◆ What to work on ◆
A complete, exact copy of the records below is the required result.

Entries shown Block Start

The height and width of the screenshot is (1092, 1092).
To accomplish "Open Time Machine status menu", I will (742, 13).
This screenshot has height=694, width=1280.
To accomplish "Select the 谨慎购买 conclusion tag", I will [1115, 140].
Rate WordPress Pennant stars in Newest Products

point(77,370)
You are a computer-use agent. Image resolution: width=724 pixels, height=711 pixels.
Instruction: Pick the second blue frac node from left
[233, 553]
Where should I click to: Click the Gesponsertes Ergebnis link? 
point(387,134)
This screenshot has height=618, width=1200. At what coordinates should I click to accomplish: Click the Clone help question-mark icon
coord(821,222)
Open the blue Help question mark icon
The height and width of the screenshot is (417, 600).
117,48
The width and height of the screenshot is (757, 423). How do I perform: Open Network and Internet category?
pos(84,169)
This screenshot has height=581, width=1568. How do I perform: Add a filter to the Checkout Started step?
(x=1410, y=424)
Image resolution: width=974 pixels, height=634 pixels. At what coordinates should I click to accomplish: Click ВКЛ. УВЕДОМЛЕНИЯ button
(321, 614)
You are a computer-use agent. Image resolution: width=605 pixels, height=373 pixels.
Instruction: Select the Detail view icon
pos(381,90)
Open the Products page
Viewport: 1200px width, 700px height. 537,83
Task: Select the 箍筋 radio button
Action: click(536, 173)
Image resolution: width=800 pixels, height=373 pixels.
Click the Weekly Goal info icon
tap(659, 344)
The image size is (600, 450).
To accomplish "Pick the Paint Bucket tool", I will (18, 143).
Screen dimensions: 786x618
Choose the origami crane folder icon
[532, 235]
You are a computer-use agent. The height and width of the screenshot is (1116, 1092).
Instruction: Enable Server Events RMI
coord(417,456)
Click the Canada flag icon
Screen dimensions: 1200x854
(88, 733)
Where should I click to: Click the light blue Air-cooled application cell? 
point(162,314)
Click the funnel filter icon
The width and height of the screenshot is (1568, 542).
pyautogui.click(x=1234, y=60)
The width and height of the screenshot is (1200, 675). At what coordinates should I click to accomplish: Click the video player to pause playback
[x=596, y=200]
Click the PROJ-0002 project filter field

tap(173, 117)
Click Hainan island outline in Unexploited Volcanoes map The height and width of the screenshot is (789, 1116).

Entries shown Block End

◆ Answer section ◆
The height and width of the screenshot is (1092, 1092).
To accomplish "Open Time Machine status menu", I will (742, 13).
This screenshot has height=694, width=1280.
To accomplish "Select the 谨慎购买 conclusion tag", I will [1115, 140].
Rate WordPress Pennant stars in Newest Products

point(77,370)
You are a computer-use agent. Image resolution: width=724 pixels, height=711 pixels.
Instruction: Pick the second blue frac node from left
[233, 553]
Where should I click to: Click the Gesponsertes Ergebnis link? 
point(387,134)
This screenshot has height=618, width=1200. At what coordinates should I click to accomplish: Click the Clone help question-mark icon
coord(821,222)
Open the blue Help question mark icon
The height and width of the screenshot is (417, 600).
117,48
The width and height of the screenshot is (757, 423). How do I perform: Open Network and Internet category?
pos(84,169)
This screenshot has height=581, width=1568. How do I perform: Add a filter to the Checkout Started step?
(x=1410, y=424)
Image resolution: width=974 pixels, height=634 pixels. At what coordinates should I click to accomplish: Click ВКЛ. УВЕДОМЛЕНИЯ button
(321, 614)
You are a computer-use agent. Image resolution: width=605 pixels, height=373 pixels.
Instruction: Select the Detail view icon
pos(381,90)
Open the Products page
Viewport: 1200px width, 700px height. 537,83
Task: Select the 箍筋 radio button
Action: click(536, 173)
Image resolution: width=800 pixels, height=373 pixels.
Click the Weekly Goal info icon
tap(659, 344)
The image size is (600, 450).
To accomplish "Pick the Paint Bucket tool", I will (18, 143).
Screen dimensions: 786x618
Choose the origami crane folder icon
[532, 235]
You are a computer-use agent. The height and width of the screenshot is (1116, 1092).
Instruction: Enable Server Events RMI
coord(417,456)
Click the Canada flag icon
Screen dimensions: 1200x854
(88, 733)
Where should I click to: Click the light blue Air-cooled application cell? 
point(162,314)
Click the funnel filter icon
The width and height of the screenshot is (1568, 542).
pyautogui.click(x=1234, y=60)
The width and height of the screenshot is (1200, 675). At what coordinates should I click to accomplish: Click the video player to pause playback
[x=596, y=200]
Click the PROJ-0002 project filter field

tap(173, 117)
Click Hainan island outline in Unexploited Volcanoes map The height and width of the screenshot is (789, 1116).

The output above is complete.